* _Text segment_
- - -
Archive: January 15, 2008

<<< January 14, 2008

Home

January 16, 2008 >>>


hard drives: faster isn't necessarily faster

Tuesday,  01/15/08  09:13 PM

Okay, so here’s some esoterica for you… on the subject of laptop hard drives.   Please feel free to skip…

Windows being what it is – a horribly inefficient OS which has poor paging algorithms – disk performance tends to be just as important as CPU performance in the overall “feel” of a system.   Historically this is a key reason why laptops have felt slower than desktops; the CPUs are nearly as fast (even with their power management algorithms), but the 2.5” disks found in laptops have been way slower than their 3.5” desktop brethren.

Since carrying around a desktop is a bit awkward, finding a fast hard drive for your laptop is a good thing to do.
- - -
* _Data under study_
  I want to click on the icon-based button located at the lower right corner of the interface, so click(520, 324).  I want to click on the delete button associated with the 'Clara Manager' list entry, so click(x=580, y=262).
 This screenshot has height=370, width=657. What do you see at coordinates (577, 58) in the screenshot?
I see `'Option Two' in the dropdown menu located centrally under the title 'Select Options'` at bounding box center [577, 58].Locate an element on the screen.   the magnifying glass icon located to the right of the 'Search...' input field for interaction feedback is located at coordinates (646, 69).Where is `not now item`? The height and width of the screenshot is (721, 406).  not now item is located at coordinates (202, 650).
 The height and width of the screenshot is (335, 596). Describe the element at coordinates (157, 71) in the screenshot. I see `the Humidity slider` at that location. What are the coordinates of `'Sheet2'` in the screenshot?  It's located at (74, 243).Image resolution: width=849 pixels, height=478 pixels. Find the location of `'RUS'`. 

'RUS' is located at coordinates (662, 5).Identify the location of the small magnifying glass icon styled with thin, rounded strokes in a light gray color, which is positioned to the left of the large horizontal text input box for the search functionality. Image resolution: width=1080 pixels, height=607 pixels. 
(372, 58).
- - -
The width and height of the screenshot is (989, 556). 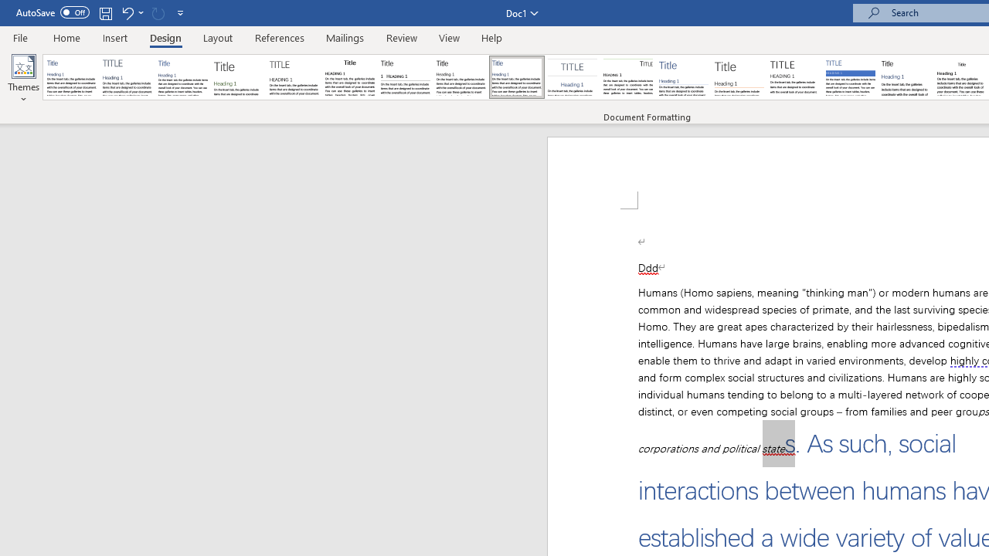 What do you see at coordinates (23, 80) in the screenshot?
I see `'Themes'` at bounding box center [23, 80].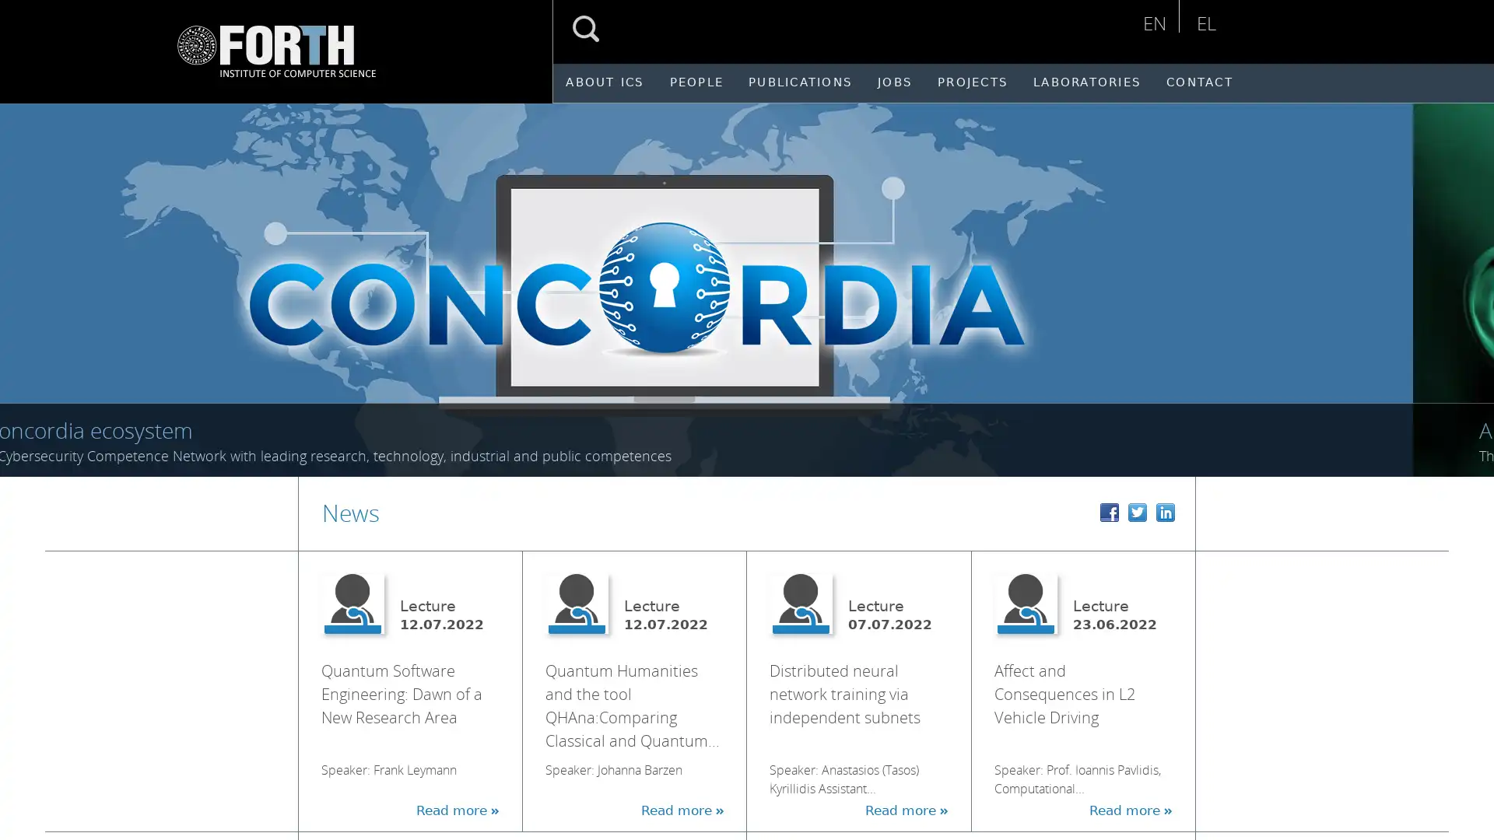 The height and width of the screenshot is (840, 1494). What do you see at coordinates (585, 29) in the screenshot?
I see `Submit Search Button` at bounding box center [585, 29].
- - -
* _Work instructions_
From the text on laptop hard drives, extract everything from "hard drives: faster" down to "thing to do.". The entries can be left aside; they play no part here.

* _Solution for this problem_
hard drives: faster isn't necessarily faster

Tuesday,  01/15/08  09:13 PM

Okay, so here’s some esoterica for you… on the subject of laptop hard drives.   Please feel free to skip…

Windows being what it is – a horribly inefficient OS which has poor paging algorithms – disk performance tends to be just as important as CPU performance in the overall “feel” of a system.   Historically this is a key reason why laptops have felt slower than desktops; the CPUs are nearly as fast (even with their power management algorithms), but the 2.5” disks found in laptops have been way slower than their 3.5” desktop brethren.

Since carrying around a desktop is a bit awkward, finding a fast hard drive for your laptop is a good thing to do.